## Begin Text

Wednesday, July 15, 2015

Top Ten Suckiest Parts of Peter Jackson's Lord of the Rings Trilogy

While my writing hobby is still stalled (I've actually tried out two 'non-literary' stories while on my break since last December, but mostly I'm not writing), I'll use this blog, since I have it, to scratch another itch that I've had for a while. It's nice to use this time when I'm not being ignored or critiqued to critique the hell out of somebody else's work.

Unlike Walking Dead, which was my last list/diatribe, I actually had an emotional attachment to Tolkien before the movies came out. My dad read them to me when I was young, and then I read them again in high school. I thought about them often when I was in the Marine Corps, hating life, and they were sort of an inspiration to keep slogging along.

I'm not a purist. I understand movies are movies and books are books. None of my criticisms boil down to "this was different in the book." I was fine with not having Tom Bombadil. It was okay to have Saruman be killed by Wormtongue on top of Orthanc, rather than during the (elided) Scouring of Shire. Arwen saves Frodo and not a mystery elf who might have actually died in another part of the Tolkien legendarium? No problem. My hates are more of the "the movies changed something and made the story worse in so doing" flavor. Here we go:

The list

10) The drinking scene. While I understood the need for humor and was willing to tolerate Gimli's transformation into D and D dwarf to get it done, this scene wasn't really funny and took up a lot of time. The beginning of RoTK is really slow. It takes us a half an hour just to get to "Sauron is going to attack Minas Tirith." We could have just had Gandalf figure it out while talking to Saruman and saved time for other, better material.

9) "Fake death #1"--Sam Gamgee. Nearly every character has a fake death at some point in the Jackson trilogy. Aragorn has like three. By the end, it was easy to see that Gollum wasn't really dead when he seemed to fall down the crevice. These add minutes the films desperately needed to do other things, but they also take away the emotional impact of the two, real "fake deaths": those of Gandalf and Frodo. I guess it was okay to have the audience wondering along with the three walkers whether Pip and Merry had made it. But Sam didn't need to have his own fake death at the end of FoTR. It served nothing plot-wise, and telegraphed other, more important fake deaths.

## End Text
## Begin Data provided

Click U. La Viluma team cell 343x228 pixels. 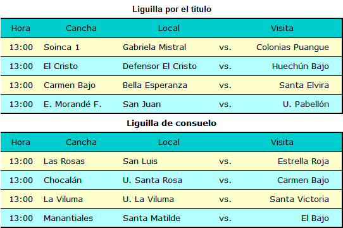(148, 200)
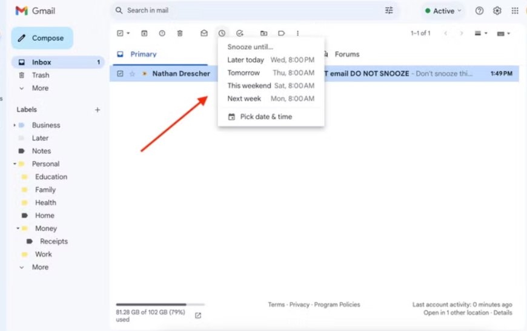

## End Data provided

■ Your tasks:
1. Based on the Lord of the Rings post, state whether each statement agrees with it. Answer yes or no, and quote the deciding words. (a) The author first came to know Tolkien's books through the films. (b) The author objected to the films leaving out Tom Bombadil. (c) The author finds the opening of RoTK slow.
2. List every change from the books that the author of the Lord of the Rings post calls acceptable.
3. Write the next part of the Lord of the Rings post, picking up after its final sentence.

■ Answers for this exercise:
1.
(a) No: "My dad read them to me when I was young, and then I read them again in high school."
(b) No: "I was fine with not having Tom Bombadil."
(c) Yes: "The beginning of RoTK is really slow."

2.
- Leaving out Tom Bombadil
- Having Saruman killed by Wormtongue on top of Orthanc, rather than during the Scouring of the Shire
- Having Arwen save Frodo instead of a mystery elf

3.
8) Sam has too many Rudy speeches. Sam isn't terrible in the movies, but when he's bad it's by being too much of what he is. The Sam of the books is quiet and has a hard time finding his words. When he does speak, it carries more weight. He does his talking by his actions. In movies two and three, hardly a Frodo/Sam scene goes by without him talking up believing in the good in the world and holding on to hope.

7) Insertion of too many "this is the theme of the movie, guys" lines. "You're part of this world!" In movie one, Gandalf's words come during a tense lull in the action soon before he falls. They carry weight. You've got to play that with a light hand, though. Too much is just wearisome. TTT is dripping with these lines, and RoTK isn't free of it, either. Pick the best ones and drop the rest, Peter. And for God's sake, don't write your own.

6) Creating a conflict in TTT between Aragorn, who wants Theoden to ride out aggressively against a much larger army, and Theoden, who seemingly is healed from one blindness to go right into another. This conflict makes no sense. Strategically, Theoden was right, and there wasn't much to argue about. They were badly outnumbered. Get the high ground and dig in. Aragorn never argued this in the books, because he isn't stupid. This speaks to a real annoying feature of the movies: EVERYONE has to have a narrative arc, no matter how convoluted a route it takes to get them there. Theoden can't just fight the Uruk-hai. He has to be tentative about it before he is inspired to be brave, to be a LEADER about it. That's dumb.One of the cool things about Tolkien is that some of his characters are somewhat static. That sounds terrible, but it's what makes them different from every story you read today. They're static in a good way--they persist in their beliefs. They defy the usual narrative arc. Rather than becoming something new every time, they sometimes become the fullness what they were meant to be all along.

5) Fake death #2, Aragorn falls over the cliff. (Also, he almost gets killed by a troll in RoTK, almost drowns in runoff water in TTT, etc., but this was the worst.) This took a VERY long time. The only plot point advanced by this long side trip is that Aragorn thinks about his past with Arwen. He could easily have done this while riding along on the way to Helm's Deep. The opportunity cost of having this (and the wolves scene that goes with it) in the movie was the lost chance to have one really great scene from the book, the one in which Aragorn stands on the parapet before dawn and speaks to the Uruk-hai. It could have been a great scene in film, and it would have advanced Aragorn's true narrative arc--"Do I have enough greatness in me to accomplish what I desire to?" Instead, the audience got the hint even more that only Boromir is going to die for real.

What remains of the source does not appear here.